What you will do: Locate, in the data below, the line that contains "This screenshot has height=896, width=1359." and the line that contains "This screenshot has width=674, height=420."; reproduce exactly those two lines and every line between them, nothing more.

Input data:
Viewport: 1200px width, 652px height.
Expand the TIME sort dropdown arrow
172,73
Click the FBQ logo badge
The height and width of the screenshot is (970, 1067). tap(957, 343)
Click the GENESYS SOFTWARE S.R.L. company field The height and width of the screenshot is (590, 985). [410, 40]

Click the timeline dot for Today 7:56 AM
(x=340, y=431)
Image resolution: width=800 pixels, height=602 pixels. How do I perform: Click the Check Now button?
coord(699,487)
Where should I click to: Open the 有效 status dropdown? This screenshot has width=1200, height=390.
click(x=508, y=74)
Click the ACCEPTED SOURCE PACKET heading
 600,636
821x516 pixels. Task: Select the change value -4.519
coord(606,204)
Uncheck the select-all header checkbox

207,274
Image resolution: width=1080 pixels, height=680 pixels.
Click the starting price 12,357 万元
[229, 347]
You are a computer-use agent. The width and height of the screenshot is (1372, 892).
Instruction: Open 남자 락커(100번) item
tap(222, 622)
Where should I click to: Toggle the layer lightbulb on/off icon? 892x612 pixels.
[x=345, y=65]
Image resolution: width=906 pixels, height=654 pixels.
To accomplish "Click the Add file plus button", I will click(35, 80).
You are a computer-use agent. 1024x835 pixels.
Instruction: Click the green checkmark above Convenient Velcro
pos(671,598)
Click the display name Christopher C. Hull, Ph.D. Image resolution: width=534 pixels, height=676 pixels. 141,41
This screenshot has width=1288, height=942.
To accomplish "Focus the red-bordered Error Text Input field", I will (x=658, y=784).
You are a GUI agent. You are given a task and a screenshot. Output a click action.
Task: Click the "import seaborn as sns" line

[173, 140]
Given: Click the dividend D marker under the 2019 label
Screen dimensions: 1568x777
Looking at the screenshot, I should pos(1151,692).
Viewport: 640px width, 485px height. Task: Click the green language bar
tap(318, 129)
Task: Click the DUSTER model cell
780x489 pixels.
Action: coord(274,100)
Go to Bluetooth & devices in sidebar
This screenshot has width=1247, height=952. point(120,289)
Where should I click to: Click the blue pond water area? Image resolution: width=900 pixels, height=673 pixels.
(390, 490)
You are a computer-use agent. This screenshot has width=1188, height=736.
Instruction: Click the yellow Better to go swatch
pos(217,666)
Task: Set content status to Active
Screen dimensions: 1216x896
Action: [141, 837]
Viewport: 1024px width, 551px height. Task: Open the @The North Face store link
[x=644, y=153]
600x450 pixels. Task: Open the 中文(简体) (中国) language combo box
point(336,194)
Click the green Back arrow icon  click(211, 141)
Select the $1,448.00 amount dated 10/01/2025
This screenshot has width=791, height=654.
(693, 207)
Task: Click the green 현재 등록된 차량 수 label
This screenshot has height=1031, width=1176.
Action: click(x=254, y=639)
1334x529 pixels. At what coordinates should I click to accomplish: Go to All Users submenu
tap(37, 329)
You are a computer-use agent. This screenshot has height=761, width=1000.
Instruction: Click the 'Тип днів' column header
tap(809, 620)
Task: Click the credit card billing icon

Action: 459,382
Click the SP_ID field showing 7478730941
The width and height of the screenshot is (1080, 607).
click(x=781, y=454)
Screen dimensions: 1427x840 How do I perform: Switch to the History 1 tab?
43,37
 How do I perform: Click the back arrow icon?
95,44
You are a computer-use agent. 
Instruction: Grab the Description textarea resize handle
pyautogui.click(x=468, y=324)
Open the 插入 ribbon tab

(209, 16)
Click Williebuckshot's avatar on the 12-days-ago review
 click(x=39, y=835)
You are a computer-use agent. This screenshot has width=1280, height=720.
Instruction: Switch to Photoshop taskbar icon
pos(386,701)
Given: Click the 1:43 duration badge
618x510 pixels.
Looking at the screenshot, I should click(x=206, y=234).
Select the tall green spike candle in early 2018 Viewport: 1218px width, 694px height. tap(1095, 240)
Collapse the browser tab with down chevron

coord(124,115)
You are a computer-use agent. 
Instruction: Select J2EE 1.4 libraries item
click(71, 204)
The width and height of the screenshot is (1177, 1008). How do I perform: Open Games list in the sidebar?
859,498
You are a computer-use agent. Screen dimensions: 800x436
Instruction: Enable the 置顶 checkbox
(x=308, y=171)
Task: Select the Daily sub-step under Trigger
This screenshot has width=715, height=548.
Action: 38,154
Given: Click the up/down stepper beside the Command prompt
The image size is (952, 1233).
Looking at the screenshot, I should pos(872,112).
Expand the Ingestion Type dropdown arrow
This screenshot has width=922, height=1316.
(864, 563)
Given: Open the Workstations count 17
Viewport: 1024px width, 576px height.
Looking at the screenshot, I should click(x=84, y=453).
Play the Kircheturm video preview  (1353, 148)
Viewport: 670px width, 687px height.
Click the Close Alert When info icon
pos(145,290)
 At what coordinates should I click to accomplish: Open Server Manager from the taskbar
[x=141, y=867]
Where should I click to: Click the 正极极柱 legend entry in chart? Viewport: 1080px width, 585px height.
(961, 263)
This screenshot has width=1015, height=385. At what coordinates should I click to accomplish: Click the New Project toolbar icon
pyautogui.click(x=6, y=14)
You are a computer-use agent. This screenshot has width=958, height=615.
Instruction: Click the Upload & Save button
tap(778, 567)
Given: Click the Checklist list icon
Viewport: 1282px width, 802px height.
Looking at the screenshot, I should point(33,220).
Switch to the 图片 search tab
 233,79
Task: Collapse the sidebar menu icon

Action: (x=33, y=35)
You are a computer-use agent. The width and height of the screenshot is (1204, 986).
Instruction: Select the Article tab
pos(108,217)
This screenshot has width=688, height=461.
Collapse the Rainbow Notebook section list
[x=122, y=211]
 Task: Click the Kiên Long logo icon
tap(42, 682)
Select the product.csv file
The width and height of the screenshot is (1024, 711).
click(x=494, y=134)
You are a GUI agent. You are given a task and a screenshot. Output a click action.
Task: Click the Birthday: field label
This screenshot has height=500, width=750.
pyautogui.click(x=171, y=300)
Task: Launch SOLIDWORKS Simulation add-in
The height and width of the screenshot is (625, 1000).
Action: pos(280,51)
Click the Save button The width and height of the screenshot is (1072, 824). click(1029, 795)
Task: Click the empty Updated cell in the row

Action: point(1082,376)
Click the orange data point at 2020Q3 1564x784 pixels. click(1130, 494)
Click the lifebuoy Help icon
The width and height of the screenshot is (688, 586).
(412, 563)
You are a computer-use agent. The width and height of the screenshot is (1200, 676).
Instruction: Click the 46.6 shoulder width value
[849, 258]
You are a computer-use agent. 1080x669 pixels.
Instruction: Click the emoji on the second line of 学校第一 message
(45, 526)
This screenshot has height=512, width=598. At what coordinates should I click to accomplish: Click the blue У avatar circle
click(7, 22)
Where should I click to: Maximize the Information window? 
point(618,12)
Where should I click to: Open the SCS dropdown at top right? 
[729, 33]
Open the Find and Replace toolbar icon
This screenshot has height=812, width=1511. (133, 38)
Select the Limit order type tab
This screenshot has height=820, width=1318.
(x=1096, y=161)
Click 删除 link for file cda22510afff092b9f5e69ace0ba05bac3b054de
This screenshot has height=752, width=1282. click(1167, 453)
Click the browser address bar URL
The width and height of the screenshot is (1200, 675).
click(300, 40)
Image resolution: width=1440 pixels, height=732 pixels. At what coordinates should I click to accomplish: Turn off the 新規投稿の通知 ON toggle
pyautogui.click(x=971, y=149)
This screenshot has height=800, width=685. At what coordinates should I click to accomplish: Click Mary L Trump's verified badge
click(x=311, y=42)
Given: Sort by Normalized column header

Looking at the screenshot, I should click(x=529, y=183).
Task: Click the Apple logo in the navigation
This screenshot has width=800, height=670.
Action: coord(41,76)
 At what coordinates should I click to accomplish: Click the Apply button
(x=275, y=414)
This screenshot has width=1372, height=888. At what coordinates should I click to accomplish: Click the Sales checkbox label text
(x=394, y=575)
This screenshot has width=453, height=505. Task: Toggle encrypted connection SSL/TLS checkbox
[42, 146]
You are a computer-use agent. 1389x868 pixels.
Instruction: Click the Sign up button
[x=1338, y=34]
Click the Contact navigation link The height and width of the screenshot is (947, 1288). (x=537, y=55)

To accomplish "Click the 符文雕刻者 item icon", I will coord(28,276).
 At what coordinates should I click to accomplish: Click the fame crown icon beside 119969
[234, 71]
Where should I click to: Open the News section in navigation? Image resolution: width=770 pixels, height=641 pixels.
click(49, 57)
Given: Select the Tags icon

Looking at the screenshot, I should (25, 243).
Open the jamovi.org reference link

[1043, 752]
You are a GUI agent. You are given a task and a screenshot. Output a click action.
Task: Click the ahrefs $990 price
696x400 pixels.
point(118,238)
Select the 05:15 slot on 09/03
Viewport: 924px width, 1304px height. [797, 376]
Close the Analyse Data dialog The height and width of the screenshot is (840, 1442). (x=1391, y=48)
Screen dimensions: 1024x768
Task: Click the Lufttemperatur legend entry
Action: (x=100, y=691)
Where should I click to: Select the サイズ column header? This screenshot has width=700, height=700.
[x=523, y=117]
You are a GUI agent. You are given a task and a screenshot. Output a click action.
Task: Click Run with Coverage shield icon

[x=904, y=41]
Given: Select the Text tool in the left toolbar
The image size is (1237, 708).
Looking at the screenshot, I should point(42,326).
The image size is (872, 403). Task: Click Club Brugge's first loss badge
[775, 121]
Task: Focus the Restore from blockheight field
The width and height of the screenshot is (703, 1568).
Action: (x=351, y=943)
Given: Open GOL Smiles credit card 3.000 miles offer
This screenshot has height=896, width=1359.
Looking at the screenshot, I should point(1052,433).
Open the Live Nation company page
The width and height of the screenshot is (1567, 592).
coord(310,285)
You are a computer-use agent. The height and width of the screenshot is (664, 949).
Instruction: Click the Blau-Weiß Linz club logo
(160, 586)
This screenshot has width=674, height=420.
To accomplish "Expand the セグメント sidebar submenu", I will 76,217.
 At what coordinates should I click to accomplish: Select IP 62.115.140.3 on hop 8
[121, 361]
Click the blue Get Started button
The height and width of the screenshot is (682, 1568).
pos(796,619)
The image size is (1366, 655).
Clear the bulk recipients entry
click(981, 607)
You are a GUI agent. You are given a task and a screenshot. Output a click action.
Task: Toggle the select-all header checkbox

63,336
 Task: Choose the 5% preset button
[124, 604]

Answer space:
This screenshot has height=896, width=1359.
Looking at the screenshot, I should point(1052,433).
Open the Live Nation company page
The width and height of the screenshot is (1567, 592).
coord(310,285)
You are a computer-use agent. The height and width of the screenshot is (664, 949).
Instruction: Click the Blau-Weiß Linz club logo
(160, 586)
This screenshot has width=674, height=420.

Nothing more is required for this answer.